The 386 processor has hardware support for multitasking, but certainly it also can be accomplished manually, here is a program I wrote before, it switches the execution of several code snippets. We all know there is only one set of registers in every single CPU, and they are used by all processes, so when a running processes is stopped and before it is switched to another process, all the informations about this process which are registers and some other information relate to them should be stored, because another process is going to use them. This information called "context" in general, and the 386 processor use the task state segments (TSS) to store this information, which is at least 104 bytes long, and a TSS descriptor refers to it. TSS descriptors only appear in the GDT, that means a user task can not switch to any specific process by itself via LDT. When we switch processes in the hardware way, the processor stores all informations in the TSS automatically.
The TSS defines the state of the execution environment for a task. Now let's take a look at the TSS structure,
It is a big table, but it is not that scary if you look into it. For those "not used" fields, they are reserved by Intel. The 386 processor supports
nested task, that means when task 1 switch to task 2, then the "Back link" field of task 2 is set to the selector of task 1 and the NT(Nested Task) bit in its
EFLAGS
is set as well, so when task 2 returns, the processor knows which task is going to take control. We know that the 386
processor supports 4 different privileges, and TSS allows each privilege uses different stacks when task switching, so there are 4 different stacks
for one process can be used. We are going to talk about CR3
register in following tutorials. We are going to talk about
LDT in a short while. About I/O bitmap an T bit, we don't care about them at this moment.

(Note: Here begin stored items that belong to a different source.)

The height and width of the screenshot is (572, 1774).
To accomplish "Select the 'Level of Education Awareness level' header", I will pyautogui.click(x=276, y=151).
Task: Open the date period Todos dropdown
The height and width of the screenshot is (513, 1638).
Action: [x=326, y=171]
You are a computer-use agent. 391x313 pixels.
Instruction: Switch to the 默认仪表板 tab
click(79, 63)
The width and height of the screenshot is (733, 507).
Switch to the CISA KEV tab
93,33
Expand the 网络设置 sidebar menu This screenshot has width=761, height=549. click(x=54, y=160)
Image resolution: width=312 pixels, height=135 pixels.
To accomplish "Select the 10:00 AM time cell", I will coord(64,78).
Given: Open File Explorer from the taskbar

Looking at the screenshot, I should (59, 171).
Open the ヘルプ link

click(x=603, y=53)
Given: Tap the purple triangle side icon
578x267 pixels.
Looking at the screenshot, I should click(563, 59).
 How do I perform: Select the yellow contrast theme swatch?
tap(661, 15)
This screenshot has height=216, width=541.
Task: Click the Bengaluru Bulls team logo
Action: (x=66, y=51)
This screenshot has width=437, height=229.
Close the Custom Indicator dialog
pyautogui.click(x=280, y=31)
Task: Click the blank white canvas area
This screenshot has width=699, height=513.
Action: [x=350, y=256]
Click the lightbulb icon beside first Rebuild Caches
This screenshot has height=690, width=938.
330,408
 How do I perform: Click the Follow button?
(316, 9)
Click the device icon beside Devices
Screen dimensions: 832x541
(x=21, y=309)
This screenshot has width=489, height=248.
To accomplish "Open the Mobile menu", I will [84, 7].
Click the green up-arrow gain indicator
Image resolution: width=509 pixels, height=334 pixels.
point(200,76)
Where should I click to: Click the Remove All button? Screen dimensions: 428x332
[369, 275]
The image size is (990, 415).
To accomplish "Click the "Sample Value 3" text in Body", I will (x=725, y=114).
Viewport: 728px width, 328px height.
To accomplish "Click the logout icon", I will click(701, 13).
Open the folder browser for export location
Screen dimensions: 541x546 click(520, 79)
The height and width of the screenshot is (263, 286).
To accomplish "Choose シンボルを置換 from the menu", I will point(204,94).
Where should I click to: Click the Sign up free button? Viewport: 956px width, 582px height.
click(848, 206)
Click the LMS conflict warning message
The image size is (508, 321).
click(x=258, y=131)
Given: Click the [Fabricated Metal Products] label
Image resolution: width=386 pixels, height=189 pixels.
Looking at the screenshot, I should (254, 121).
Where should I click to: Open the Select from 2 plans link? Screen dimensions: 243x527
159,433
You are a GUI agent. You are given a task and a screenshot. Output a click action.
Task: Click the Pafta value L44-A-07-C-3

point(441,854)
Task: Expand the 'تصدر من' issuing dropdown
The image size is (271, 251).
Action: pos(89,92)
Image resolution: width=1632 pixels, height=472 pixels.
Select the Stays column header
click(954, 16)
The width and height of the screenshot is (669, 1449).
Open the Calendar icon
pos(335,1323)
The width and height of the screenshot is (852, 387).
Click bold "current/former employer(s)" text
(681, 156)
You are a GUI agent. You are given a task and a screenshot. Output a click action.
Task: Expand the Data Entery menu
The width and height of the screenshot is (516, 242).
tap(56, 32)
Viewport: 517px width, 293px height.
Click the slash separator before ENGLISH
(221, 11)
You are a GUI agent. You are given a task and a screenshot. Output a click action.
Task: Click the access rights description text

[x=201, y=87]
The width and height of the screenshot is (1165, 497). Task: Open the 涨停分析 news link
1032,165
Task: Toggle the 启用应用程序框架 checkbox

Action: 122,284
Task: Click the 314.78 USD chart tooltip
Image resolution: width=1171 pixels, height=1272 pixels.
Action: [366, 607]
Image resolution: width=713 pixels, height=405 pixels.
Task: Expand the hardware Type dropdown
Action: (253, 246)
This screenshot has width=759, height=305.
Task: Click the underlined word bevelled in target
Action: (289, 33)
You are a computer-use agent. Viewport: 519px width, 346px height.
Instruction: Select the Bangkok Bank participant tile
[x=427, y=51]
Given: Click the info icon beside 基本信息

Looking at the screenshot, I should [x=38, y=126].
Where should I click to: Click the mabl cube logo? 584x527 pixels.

Like other descriptors in GDT, the TSS also need a descriptor in GDT refer to it, here is its format,
General GDT descriptor,
We can compare it to a general segment descriptor, we can see the D(data or code segment) and X(not used) bits are set to zero, the AVL
bit is available to users. The type is 010B, the B(bit 41) is the busy bit of this TSS descriptor, because one process can only own one TSS,
so once it is executing, the B bit of its descriptor is set to indicate its TSS can not be used any more just in case of the
reentrant. A(access) is set to 1, but the TSS can neither be read nor written by processes even A bit is set to writable. Other field of the
descriptor have the same meaning compares to normal data and code segments, just one thing we have to know, the limit field of the descriptor must can
present a memory space that at least 104 bytes long which is the minimum length of TSS. There is another thing I have to mention, in
reality most OS use software context switching because hardware context switching just save the registers we mentioned above, but not include
FPU
, MMX
, SSE
etc. Since we are not going to use them in Skelix,
so it is safe to use TSS to do environment saving.
In this tutorial, DPL fields of TSS descriptors are going to be set to zero, so that only the kernel has the right to perform task switching.
Just like GDTR
and IDTR
, TSS descriptors also has its own specific register
for task switching, called TR
, it can be loaded to this register by instruction LTR
. And the selector
refers to TSS descriptor in GDT can not be load into any other segment registers, or an exception will occur.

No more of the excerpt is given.